Em meio a uma crise institucional envolvendo a atual cúpula da Agência Brasileira de Inteligência (Abin), a instituição informou, por meio de nota, que é “a maior interessada na apuração rigorosa dos fatos” relacionados à operação deflagrada, na última quinta-feira (26), pela Polícia Federal (PF). A investigação teve como principal alvo o ex-diretor do órgão e atual deputado federal Alexandre Ramagem (PL-RJ).
Em nota divulgada na quinta-feira (25), mesma data da operação da PF, a Abin afirmou que atual gestão colabora há 10 meses com inquéritos da PF e do Supremo Tribunal Federal (STF) sobre “eventuais irregularidades cometidas no período de uso de ferramenta de geolocalização”, entre 2019 e 2021. “A ABIN é a maior interessada na apuração rigorosa dos fatos e continuará colaborando com as investigações”, completou o órgão.
A entidade de classe que representa os servidores da agência, a União dos Profissionais de Inteligência de Estado da ABIN (Intelis), também publicou nota em que critica a gestão anterior de Alexandre Ramagem. O texto classifica o ex-diretor e seus auxiliares de “atores exógenos politicamente condicionados”.
A Intelis ainda reafirmou a confiança nos profissionais de carreira do órgão que, segundo a instituição, “são os maiores interessados na apuração republicana sobre eventuais desvios ou mau uso das ferramentas de Inteligência”.
Crise na direção atual da agência
A operação da PF acabou atingindo diretamente o atual comando da Abin. Segundo a corporação, os diretores, já no governo do presidente Luiz Inácio Lula da Silva (PT), tentaram interferir nas investigações sobre o uso do software espião FirstMile durante o governo do ex-presidente Jair Bolsonaro (PL).
De acordo com o blog da Andréia Sadi, do portal G1, com o avanço das investigações, o governo avalia demitir o diretor-geral da agência, Luiz Fernando Corrêa, e o diretor-adjunto, Alessandro Moretti, que é o número dois da pasta.

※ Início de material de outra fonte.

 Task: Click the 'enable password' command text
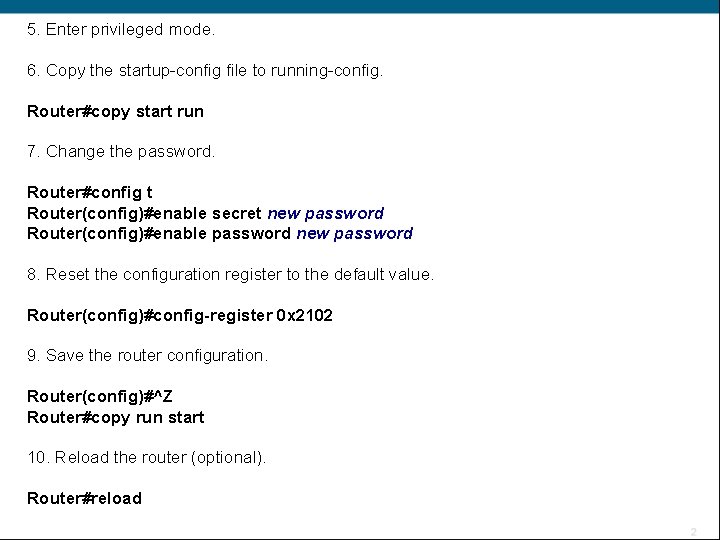219,234
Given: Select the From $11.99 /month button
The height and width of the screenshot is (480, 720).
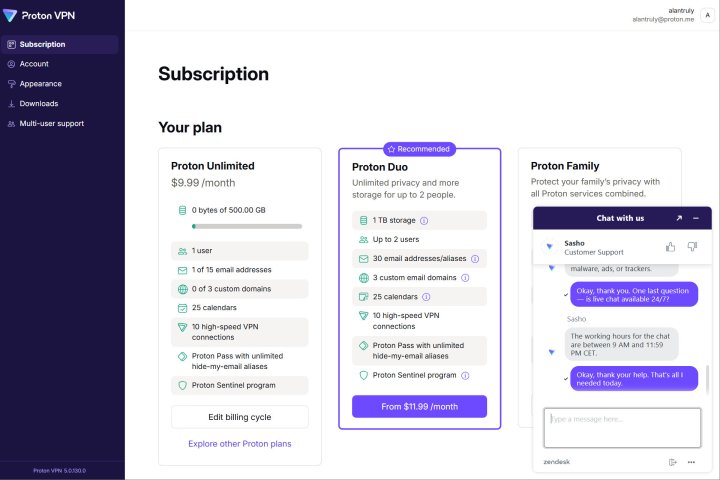Looking at the screenshot, I should pyautogui.click(x=419, y=407).
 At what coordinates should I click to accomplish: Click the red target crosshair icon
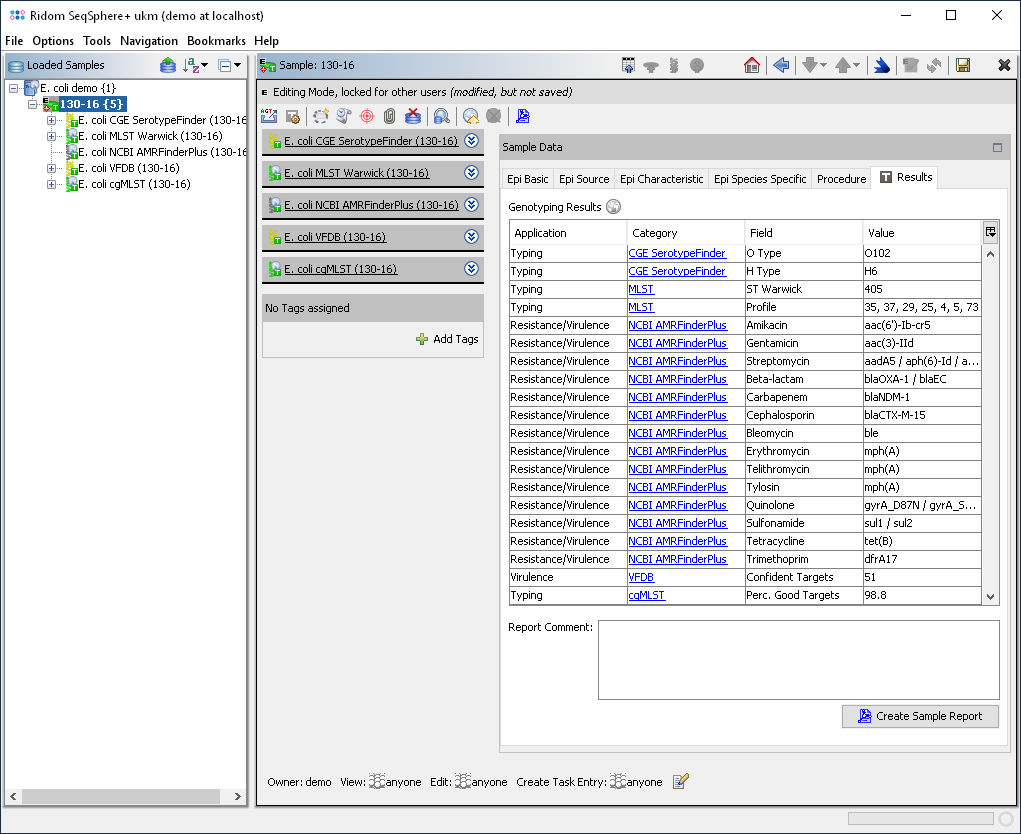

Em relatório usado pelo ministro do Supremo Alexandre de Moraes para embasar o despacho em que autorizou a operação de busca e apreensão nos endereços de Ramagem, investigadores da PF avisaram sobre essa interferência.
No documento, o órgão investigador argumenta que "a direção atual da Abin realizou ações que interferiram no bom andamento da investigação", o que designa "conluio de parte dos investigados com a atual alta gestão da Abin", causando prejuízos à investigação e também à própria agência.
Ainda foi citado que Alessandro Moretti teria se reunido com os investigados para dizer que a apuração da PF em curso teria "fundo político e iria passar". Moretti foi o número dois de Anderson Torres quando ele era secretário de Segurança Pública do Distrito Federal.
A declaração foi vista como uma “postura não esperada de Delegado de Polícia Federal que, até dezembro de 2022, ocupava a função de Diretor de Inteligência da Polícia Federal, cuja a Divisão de Operações de Inteligência lhe era subordinada”.
"A reverberação das declarações da Direção da Abin, portanto, possui o condão de influir na liberdade e na percepção da gravidade dos fatos pelos investigados ao afirmar a existência de 'fundo político' aos investigados", diz um trecho do despacho.
Operação Vigilância Aproximada
A operação Vigilância Aproximada foi deflagrada para investigar o que chamou de “organização criminosa que se instalou" na Abin. O intuito é apurar as denúncias de monitoramento ilegal de autoridades públicas e outras pessoas, utilizando ferramentas de geolocalização de dispositivos móveis, como celulares, sem autorização judicial.
Foi durante a gestão de Ramagem, entre julho de 2019 e abril de 2022, que a PF identificou o uso de um sistema de geolocalização de dispositivos móveis (GPS) sem a devida autorização judicial por servidores. Uma primeira operação sobre o caso foi deflagrada em outubro de 2023, mas não teve o político como alvo direto.
Investigações dão conta de que jornalistas, advogados, políticos e adversários do governo do ex-presidente Jair Bolsonaro (PL) estão entre as pessoas que foram monitoradas ilegalmente por um grupo de agentes da Abin. Os ministros do Supremo Alexandre de Moraes e Gilmar Mendes teriam sido alvos desse monitoramento, assim como o hoje ministro da Educação, Camilo Santana, que na época era governador do Ceará.
Ao todo, a PF cumpriu 21 mandados de busca e apreensão no Brasil. Foram 18 em Brasília (DF), 1 em Juiz de Fora (MG), 1 em São João del Rei (MG) e 1 no Rio de Janeiro (RJ). Além disso, sete policiais federais supostamente envolvidos no monitoramento ilegal de adversários políticos foram afastados do cargo.